Sunday, July 21, 2013

Good Morning Jessicca...

Letter to my Daughter
Sunday, 21 July


Doorway

Good Morning Jessicca…

Pull back the curtain and you will find a time when it was thought all serious people decided, for perpetuity, what they would be in life once they grew up.  This was a miraculous period that followed completion of basic schooling.  By now girls knew something of boys and boys knew something of girls and everyone had done their homework enough to know a little bit about everything.  All things true would come to a glorious completion as we tied a bow with the love of our life, and assessed our aptitudes in order to choose a career that would help make love, family and security, all possible.  Wendy and Peter Pan, shedding their childhood notions, meet at the wedding alter in their first step of commitment for two adults sharing all the twists, surprises and rewards offered in life.

A few people my age might actually describe their life in this manner but, for many of us, this was the mythology of a simpler time.  There no longer is the sense of inevitable opportunity and domestic certainty young people once naively felt about their life before them.  Today there are still enormous opportunities for smart people with the skills to keep pace with the rapidly evolving demands of this society.  For those of us not exhibiting the capabilities profitable to the various enterprises of our time we are left to feel fortunate we remain standing on a treadmill whose pace seems ever increasing.

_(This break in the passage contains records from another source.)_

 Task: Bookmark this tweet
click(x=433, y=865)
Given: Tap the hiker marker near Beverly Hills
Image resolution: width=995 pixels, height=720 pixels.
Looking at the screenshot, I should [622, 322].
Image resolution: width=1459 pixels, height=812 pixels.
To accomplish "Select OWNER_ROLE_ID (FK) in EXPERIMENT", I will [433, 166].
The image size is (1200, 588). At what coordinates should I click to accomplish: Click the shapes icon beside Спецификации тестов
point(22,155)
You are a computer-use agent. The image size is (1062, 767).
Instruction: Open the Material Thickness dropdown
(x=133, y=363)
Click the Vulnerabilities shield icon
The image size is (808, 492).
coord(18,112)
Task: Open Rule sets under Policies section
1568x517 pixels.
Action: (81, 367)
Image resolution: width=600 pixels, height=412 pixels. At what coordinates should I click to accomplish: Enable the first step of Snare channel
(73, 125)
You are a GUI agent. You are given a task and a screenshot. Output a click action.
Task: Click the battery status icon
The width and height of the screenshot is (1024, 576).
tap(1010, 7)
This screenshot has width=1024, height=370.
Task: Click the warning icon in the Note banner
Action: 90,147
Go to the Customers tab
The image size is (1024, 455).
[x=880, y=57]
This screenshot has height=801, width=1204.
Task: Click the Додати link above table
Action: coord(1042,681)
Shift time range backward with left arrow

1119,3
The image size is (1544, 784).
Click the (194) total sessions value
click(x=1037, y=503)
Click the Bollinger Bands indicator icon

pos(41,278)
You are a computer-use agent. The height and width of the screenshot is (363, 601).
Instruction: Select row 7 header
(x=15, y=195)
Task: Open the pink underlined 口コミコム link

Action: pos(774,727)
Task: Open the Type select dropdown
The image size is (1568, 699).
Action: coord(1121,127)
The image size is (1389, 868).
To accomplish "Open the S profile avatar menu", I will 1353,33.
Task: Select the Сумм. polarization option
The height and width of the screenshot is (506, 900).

Actually, what is described here probably holds true for at least the past hundred years.  There never really was an optimal time for people whose expectations exceeded their marketability, in an environment where the price of personal labor is as much governed by supply and demand as is any product offered on a retail shelf.  Prior to the twentieth century you could opt out of the demands of civilization and choose to take your chances on a sprawling frontier west of the Mississippi.  Pioneers lived a life of beauty and brutality, opportunity and uncertainty of matching expanse.  The laws governing your actions were merciless in judgment, but you were free to call all the decisions you made to be entirely your own.  Success in your venture could provide magnificent reward.  Losing out to the elements would leave you only with the pride of having died free.  Your story might be one passed down through the generations if only they first stumble upon your bones.

The degree of our desire determines the intensity of our ambition.  The more we want from our life, the greater the mountain and steeper the slope that first must be scaled.  Hard work and devotion to one’s calling is no guarantee for ultimate success but personal effort and sacrifice is as fundamental to achievement as purchasing a ticket is to winning the lottery.  This seems an obvious truth if your wish is to own a grand home on a hill.  It may be no less true, though, if what you seek is spiritual in intensity.  The difference may lie only in the path of applied effort.

Life is a wellspring in seeming defiance of nature’s laws, an expression of high improbability.  You and I are free to pursue whatever fancies may enter our mind.  It is well for us, though, to retain always the healthiest of perspectives and celebrate each day the extraordinary nature of our own conscious existence.  The fact that you presently are is all that you have to safely take for granted.   Anything more has the ethereal substance of personal wish.